ZU ERLEDIGEN:
[A] Prüfen Sie, ob die folgenden Aussagen mit dem Forenauszug zum Layout-Designer übereinstimmen. Antworten Sie jeweils mit Ja oder Nein und zitieren Sie die entscheidenden Worte wörtlich.
(i) Die Dokumentation von MS erwies sich als sehr hilfreich.
(ii) Bei Form-Elementen wird per Doppelklick das Load-Event gewählt.
(iii) Nach Rhos Angabe hätte seine Kurzanleitung zu einem anderen Ergebnis geführt.
[B] Beantworten Sie anhand des Forenauszugs zum Layout-Designer die folgenden Fragen.
(i) Wohin lässt der Verfasser des ersten Beitrags den Browser wechseln?
(ii) Mit welchem Datum ist Rhos Beitrag versehen?
(iii) Was wird bei einem Doppelklick auf ein Element im Designer automatisch gewählt?
[C] Führen Sie den Forenauszug zum Layout-Designer im Anschluss an seinen letzten Satz fort.

Ich habs jetzt ein wenig anders gelöst bekommen. Wenn ich in diesem Layout Designer auf die Form doppelklicke erzeugt der direkt eine Sub die beim Programmstart ausgeführt wird und dort lasse ich den Browser dann zum vorgegebenen Pfad wechseln.

Irgendwie ist der Syntax echt merkwürdig und die Dokumentation von MS war auch nicht so besonders Hilfreich. Aber naja es funktioniert jetzt und danke für die Hilfe!


----------



## Rho (24. Februar 2014)

Das Ergebnis meiner Kurzanleitung wäre das gleiche gewesen, mit dem Unterschied, dass du hier gezielt ein Event auswählen kannst. Bei einem Doppelklick auf ein Element im Designer wird automatisch das Standard-Event für den jeweiligen Elementtyp gewählt. Im Fall von Form-Elementen wäre das eben das Load-Event.

BEREITGESTELLTES MATERIAL:

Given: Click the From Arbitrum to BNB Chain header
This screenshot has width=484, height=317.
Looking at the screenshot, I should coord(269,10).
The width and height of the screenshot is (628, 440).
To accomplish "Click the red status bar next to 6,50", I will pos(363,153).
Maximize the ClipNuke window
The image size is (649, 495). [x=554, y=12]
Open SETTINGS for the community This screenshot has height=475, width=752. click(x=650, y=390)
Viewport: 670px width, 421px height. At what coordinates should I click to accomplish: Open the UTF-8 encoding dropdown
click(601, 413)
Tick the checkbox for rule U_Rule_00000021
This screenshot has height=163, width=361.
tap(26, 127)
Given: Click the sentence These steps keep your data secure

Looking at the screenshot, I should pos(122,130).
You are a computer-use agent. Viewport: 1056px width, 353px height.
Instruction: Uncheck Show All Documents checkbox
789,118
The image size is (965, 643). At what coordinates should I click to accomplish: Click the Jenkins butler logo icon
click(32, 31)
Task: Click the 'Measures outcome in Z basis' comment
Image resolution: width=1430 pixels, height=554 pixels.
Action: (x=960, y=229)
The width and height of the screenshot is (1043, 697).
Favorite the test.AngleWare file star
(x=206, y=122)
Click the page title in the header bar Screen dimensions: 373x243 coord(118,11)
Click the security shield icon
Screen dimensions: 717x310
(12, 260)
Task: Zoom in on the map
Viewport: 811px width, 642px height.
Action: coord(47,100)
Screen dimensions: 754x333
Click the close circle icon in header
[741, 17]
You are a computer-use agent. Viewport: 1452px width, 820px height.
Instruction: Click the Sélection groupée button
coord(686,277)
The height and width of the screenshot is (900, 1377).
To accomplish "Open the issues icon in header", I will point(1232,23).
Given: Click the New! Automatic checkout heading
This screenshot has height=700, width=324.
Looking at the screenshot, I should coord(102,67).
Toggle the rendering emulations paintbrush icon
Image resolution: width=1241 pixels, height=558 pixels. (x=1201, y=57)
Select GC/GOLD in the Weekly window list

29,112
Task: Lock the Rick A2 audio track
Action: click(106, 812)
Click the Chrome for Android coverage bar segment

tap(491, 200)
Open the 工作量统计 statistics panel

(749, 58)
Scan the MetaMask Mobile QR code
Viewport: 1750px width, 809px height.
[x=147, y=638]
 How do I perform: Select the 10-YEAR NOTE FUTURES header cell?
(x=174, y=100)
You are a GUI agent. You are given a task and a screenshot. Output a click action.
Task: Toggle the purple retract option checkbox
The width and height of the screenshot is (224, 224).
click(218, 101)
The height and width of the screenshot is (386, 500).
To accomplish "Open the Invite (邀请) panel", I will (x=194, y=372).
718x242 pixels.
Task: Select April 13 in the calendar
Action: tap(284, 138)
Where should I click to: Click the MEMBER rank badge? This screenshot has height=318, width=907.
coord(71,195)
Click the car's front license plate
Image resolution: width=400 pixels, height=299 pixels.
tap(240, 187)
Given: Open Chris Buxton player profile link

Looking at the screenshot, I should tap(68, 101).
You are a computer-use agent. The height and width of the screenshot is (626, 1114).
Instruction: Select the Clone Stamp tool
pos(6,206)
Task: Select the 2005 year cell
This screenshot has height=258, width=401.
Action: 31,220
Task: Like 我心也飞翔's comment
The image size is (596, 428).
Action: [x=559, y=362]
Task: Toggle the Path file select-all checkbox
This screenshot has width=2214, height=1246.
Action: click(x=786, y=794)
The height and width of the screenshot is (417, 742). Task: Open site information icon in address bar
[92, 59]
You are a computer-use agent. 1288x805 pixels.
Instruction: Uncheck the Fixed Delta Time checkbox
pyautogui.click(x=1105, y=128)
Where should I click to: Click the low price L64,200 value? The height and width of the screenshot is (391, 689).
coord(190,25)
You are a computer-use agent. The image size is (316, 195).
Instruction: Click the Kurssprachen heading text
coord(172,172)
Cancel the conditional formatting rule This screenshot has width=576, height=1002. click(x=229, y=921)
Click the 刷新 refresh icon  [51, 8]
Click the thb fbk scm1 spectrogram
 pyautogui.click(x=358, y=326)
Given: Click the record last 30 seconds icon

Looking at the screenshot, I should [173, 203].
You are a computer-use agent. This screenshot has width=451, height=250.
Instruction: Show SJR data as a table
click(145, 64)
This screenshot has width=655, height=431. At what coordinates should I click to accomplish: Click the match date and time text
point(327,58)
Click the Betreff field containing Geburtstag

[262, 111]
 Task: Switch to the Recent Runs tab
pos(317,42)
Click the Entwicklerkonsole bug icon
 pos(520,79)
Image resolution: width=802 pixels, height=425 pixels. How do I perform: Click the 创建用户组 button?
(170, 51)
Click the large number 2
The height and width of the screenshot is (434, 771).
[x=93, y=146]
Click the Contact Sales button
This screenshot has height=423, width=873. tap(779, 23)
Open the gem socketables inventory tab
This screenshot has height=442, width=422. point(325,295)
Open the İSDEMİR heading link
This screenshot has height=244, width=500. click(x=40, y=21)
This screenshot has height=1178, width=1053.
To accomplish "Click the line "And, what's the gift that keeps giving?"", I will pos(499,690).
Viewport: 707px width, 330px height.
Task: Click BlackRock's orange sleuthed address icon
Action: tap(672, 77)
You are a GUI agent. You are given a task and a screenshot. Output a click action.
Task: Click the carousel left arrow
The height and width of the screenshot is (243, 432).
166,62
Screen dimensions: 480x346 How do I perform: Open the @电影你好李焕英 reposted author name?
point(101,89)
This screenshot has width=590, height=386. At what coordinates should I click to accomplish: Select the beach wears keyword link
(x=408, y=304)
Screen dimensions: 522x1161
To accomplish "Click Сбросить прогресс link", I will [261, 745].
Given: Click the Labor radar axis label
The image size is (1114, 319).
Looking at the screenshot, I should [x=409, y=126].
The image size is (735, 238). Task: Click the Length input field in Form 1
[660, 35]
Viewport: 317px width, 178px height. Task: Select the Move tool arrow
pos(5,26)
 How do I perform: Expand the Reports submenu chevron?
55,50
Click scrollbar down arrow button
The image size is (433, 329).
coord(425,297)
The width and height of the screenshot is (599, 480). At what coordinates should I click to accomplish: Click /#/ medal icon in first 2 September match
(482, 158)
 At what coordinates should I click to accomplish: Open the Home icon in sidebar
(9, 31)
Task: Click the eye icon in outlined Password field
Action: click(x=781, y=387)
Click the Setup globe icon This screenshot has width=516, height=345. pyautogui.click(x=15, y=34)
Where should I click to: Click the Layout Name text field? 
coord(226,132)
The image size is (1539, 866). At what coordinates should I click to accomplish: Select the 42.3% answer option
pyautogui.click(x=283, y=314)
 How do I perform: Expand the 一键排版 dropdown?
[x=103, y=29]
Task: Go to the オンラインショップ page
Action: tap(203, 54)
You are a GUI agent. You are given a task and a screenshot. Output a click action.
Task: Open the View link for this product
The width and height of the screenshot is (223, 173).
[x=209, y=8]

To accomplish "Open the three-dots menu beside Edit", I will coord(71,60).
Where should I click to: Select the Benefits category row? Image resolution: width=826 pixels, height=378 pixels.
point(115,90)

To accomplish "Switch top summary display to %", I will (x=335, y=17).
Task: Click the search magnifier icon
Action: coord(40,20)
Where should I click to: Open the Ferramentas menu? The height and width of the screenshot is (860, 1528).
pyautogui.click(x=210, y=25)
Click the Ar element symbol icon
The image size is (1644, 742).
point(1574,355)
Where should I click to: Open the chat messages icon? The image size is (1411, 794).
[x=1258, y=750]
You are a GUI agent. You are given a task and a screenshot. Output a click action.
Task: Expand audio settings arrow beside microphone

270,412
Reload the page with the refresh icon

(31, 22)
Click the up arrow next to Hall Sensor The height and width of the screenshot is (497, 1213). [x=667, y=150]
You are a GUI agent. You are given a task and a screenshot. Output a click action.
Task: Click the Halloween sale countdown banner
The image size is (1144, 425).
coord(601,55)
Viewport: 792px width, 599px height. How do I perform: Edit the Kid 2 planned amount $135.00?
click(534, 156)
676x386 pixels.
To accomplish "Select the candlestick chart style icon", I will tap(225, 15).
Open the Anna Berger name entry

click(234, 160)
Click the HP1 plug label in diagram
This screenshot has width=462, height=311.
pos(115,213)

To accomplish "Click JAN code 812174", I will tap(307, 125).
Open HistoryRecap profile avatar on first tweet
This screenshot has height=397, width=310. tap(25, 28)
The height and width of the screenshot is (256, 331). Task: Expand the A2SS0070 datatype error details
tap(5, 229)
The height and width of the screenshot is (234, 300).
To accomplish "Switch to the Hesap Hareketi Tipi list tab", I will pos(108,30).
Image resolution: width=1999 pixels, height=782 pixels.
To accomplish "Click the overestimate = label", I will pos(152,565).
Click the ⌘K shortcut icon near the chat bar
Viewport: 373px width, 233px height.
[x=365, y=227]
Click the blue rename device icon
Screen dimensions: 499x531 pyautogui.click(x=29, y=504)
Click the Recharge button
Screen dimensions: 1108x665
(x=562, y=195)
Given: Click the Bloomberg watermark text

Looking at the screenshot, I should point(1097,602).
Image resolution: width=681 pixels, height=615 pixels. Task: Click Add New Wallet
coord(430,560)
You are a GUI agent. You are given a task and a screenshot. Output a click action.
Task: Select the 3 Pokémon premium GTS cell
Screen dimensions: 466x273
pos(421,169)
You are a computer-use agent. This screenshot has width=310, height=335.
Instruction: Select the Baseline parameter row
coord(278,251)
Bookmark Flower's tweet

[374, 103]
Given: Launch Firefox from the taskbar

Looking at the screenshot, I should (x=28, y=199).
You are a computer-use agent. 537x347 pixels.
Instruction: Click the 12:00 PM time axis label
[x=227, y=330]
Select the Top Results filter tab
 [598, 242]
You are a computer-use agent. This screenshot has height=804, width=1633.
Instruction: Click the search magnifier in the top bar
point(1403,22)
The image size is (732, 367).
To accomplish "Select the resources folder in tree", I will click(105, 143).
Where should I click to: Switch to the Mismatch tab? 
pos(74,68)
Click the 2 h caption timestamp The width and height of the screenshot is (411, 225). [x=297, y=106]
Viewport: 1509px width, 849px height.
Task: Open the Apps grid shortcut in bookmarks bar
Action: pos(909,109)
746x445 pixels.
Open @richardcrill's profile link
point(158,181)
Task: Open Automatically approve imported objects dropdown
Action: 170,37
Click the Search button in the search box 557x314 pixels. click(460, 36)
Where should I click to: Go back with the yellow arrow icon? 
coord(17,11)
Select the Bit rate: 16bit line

ANTWORTEN:
[A]
(i) Nein: „die Dokumentation von MS war auch nicht so besonders Hilfreich“
(ii) Ja: „Im Fall von Form-Elementen wäre das eben das Load-Event.“
(iii) Nein: „Das Ergebnis meiner Kurzanleitung wäre das gleiche gewesen“

[B]
(i) Zum vorgegebenen Pfad.
(ii) 24. Februar 2014.
(iii) Das Standard-Event für den jeweiligen Elementtyp.

[C]
Die Syntax ist grauenhaft und ich rate jedem dringend davon ab, sich VB anzutun. Erst recht, wo doch C# um die Ecke wartet.

Was du an der Dokumentation auszusetzen hast, verstehe ich nicht. Die MSDN-Library ist, meiner Meinung nach, recht gut. Wenn man allerdings ohne jedes Vorwissen mal eben anfängt sich ein Programm zusammenzuklicken, führt das zwangsläufig irgendwann zu Schwierigkeiten.


----------



## KAEPS133 (27. Februar 2014)

Ja das war ja mehr oder weniger ein Test. Da es jetzt funktioniert hat kann ich mich auf eine bessere Lösung konzentrieren.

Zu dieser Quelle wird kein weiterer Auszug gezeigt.